GIVEN INSTRUCTION 1
Report every line of the dataset rows below that contains the string "button", with case counting.

PAGE
+---+

The first requirement calls for a rigid definition of secrecy. This includes specifying the type of adversaries one is dealing with and the information that one accepts to leak. Here, we consider adversaries who have access to the secretized graph and can observe query executions over time, i.e., the encrypted queries issued and their encrypted results. Our secrecy notion explicitly states all possible leakages which could result from our specified adversary. We prove that, given a secretized graph, an adversary cannot learn any useful information about the original graph beyond the leakage stated. Since existing secrecy notions consider different secrecy guarantees and deal with different types of adversaries, we propose a new one, i.e., formalize the notion just sketched. Related secrecy notions also deal with different types of adversaries. Notions such as the ones presented by Fan et al. [10] and Zhang et al. [43] offer guarantees against chosen- plaintext attacks and known plaintext attacks, respectively. In our scenario, these guarantees are not enough. This is because the edges of the graph can also reveal information. Wang and Lakshmanan [39] define a secrecy notion for XML documents. It is based on the definition of perfect secrecy. Their secrecy notion considers adversaries who have access to (1) the secretized XML documents and (2) some metadata needed to perform queries. We additionally assume that the adversary can observe query executions over time.

Secure database storage has been widely studied. However, existing techniques such as Hore et al. [18], Aggarwal et al. [1] either cannot be applied to graph-structured data [18], or they do not cover both requirements R1 and R2 [1]. Approaches for graph-structured data such as Syalim et al. [37] do not keep the information of the entire graph. Next, they cannot answer certain queries, such as neighbor and adjacency queries. These two types of queries are essential needs when working with graphs [28]. Other approaches like [1, 16, 18] could exhibit unwanted behavior when being adapted to graph-structured data, e.g., leak information, see Sect. 2. Next, none of these approaches features a model of the costs of query processing that considers relevant characteristics of the graph.

We propose a bucketization approach for secure storage of graph-structured data that meets our requirements. Our approach uses: (1) Encryption of the labels of the nodes and edges to protect them against deterministic chosen-plaintext attacks, i.e., an adversary cannot learn any useful information from the encrypted nodes and edges. (2) Bucketization of the edges to protect against frequency attacks, i.e., an adversary could learn secret information based on the frequency of the ciphertexts. In our scenario, the frequency represents the degree of a node.

It has turned out that subtle design decisions have a significant impact. For example, it makes a big difference regarding secrecy, whether we partition nodes into buckets instead of edges. This is because partitioning nodes could leak information on the graph structure, as we will explain. While our approach works for all types of graph queries in principle, we focus on neighbor and adjacency queries. These queries are essential information needs regarding graphs [28]. We then describe the specifics for these queries, such as division of work between client and server.

+---+

GIVEN INSTRUCTION 2
In the passage on secure storage of graph data, which two types of queries does the proposed approach focus on?

Dataset rows:
+---+

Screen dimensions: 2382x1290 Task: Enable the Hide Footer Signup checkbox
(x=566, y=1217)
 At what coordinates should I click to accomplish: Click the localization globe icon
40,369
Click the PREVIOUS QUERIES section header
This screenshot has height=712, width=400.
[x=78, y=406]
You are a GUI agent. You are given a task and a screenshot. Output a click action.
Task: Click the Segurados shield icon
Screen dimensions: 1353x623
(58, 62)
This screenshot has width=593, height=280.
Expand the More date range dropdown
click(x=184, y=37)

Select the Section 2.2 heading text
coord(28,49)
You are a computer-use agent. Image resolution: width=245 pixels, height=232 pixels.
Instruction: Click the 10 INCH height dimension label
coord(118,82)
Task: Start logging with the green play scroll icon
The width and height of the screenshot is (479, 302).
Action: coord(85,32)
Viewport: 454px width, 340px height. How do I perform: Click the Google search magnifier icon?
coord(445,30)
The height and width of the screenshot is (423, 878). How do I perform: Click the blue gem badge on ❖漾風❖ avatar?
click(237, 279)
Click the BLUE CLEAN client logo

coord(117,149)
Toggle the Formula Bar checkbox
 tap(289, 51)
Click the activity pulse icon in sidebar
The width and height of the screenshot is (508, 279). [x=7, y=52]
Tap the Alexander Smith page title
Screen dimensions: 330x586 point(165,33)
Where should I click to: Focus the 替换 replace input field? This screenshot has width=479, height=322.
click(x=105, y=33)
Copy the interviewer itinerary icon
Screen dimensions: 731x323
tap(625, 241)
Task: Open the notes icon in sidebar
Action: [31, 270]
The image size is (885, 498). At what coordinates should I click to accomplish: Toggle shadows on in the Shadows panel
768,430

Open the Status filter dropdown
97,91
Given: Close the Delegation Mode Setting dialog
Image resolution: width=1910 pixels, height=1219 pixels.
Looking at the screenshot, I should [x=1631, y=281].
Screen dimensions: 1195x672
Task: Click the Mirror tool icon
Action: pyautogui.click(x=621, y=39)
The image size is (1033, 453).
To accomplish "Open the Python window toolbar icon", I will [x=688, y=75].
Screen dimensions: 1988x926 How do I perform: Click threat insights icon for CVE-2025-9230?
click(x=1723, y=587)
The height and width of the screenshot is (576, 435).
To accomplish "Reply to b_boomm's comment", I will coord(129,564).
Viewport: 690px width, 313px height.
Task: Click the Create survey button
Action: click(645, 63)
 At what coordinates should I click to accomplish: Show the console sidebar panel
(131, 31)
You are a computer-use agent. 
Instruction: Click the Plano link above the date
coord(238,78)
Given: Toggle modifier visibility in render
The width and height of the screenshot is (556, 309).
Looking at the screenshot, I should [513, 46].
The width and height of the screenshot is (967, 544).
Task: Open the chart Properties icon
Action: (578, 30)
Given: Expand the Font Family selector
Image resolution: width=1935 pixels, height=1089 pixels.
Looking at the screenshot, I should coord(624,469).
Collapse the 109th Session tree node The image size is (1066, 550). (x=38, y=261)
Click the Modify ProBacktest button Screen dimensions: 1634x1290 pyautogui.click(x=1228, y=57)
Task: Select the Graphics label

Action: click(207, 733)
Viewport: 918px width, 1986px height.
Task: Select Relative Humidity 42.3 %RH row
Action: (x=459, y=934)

+---+

FULL OUTPUT 1
Task: Click the Create survey button
Click the Modify ProBacktest button Screen dimensions: 1634x1290 pyautogui.click(x=1228, y=57)

FULL OUTPUT 2
Neighbor and adjacency queries.